§ **Records contained in a dataset**:
=======

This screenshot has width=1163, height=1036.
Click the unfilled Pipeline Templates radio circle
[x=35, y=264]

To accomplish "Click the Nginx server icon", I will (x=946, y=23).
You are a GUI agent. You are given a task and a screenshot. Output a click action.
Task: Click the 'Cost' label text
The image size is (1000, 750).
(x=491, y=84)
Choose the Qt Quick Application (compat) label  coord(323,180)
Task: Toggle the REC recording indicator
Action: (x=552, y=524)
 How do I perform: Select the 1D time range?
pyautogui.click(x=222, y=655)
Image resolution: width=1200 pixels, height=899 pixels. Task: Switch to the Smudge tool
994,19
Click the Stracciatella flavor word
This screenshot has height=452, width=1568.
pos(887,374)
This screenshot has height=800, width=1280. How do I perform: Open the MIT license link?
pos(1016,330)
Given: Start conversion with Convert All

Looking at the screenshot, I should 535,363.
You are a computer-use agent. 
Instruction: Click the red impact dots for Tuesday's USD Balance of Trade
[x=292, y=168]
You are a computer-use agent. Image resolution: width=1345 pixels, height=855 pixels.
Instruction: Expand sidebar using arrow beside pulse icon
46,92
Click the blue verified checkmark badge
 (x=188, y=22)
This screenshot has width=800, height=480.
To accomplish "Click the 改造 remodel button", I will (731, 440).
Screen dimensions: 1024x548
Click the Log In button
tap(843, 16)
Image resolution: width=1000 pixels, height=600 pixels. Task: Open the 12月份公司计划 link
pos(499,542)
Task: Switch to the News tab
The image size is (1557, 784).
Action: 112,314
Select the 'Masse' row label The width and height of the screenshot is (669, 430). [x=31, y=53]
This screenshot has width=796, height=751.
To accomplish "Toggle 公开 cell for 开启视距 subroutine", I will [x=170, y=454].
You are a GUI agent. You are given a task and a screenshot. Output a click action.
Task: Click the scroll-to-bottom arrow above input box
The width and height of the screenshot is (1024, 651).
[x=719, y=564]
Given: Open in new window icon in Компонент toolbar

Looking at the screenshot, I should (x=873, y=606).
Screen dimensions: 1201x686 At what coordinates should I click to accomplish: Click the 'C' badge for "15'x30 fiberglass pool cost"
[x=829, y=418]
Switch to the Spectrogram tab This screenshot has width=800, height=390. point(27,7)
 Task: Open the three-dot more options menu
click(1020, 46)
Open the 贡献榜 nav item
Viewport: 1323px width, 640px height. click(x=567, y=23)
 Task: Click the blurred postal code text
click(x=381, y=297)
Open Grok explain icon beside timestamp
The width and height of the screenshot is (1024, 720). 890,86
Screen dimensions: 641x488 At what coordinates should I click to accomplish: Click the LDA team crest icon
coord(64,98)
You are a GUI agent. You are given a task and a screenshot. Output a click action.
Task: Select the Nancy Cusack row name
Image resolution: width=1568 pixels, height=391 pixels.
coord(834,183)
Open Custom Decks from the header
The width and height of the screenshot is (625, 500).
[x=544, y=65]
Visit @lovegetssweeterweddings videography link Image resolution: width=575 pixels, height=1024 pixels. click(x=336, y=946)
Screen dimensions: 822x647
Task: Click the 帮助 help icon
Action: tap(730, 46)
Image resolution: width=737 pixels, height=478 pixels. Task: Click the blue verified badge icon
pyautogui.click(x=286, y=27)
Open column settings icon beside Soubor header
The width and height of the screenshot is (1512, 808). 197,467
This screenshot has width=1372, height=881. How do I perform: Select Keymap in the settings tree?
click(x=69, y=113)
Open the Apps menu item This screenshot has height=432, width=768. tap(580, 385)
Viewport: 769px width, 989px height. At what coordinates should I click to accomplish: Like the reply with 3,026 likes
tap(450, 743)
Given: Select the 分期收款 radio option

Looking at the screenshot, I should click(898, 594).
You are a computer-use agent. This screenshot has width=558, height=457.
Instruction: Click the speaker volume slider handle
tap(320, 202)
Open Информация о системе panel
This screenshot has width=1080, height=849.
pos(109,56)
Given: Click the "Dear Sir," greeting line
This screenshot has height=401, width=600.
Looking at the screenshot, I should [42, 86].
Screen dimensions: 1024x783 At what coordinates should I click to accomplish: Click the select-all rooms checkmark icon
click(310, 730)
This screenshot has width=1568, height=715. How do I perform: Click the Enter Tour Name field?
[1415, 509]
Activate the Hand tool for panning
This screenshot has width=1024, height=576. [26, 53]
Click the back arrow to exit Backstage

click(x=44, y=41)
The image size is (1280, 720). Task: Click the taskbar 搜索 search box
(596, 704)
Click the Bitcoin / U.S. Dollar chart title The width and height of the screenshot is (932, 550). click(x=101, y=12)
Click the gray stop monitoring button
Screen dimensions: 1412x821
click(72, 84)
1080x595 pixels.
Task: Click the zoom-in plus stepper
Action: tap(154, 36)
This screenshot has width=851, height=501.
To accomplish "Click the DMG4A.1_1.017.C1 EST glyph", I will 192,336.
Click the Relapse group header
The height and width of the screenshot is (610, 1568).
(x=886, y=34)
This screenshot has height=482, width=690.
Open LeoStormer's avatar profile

=======

§ **YOUR GOAL**: Your task is to retype, exactly and only, the lines from the one with "This screenshot has width=851, height=501." through the final line above.

§ **RESULT**:
This screenshot has width=851, height=501.
To accomplish "Click the DMG4A.1_1.017.C1 EST glyph", I will 192,336.
Click the Relapse group header
The height and width of the screenshot is (610, 1568).
(x=886, y=34)
This screenshot has height=482, width=690.
Open LeoStormer's avatar profile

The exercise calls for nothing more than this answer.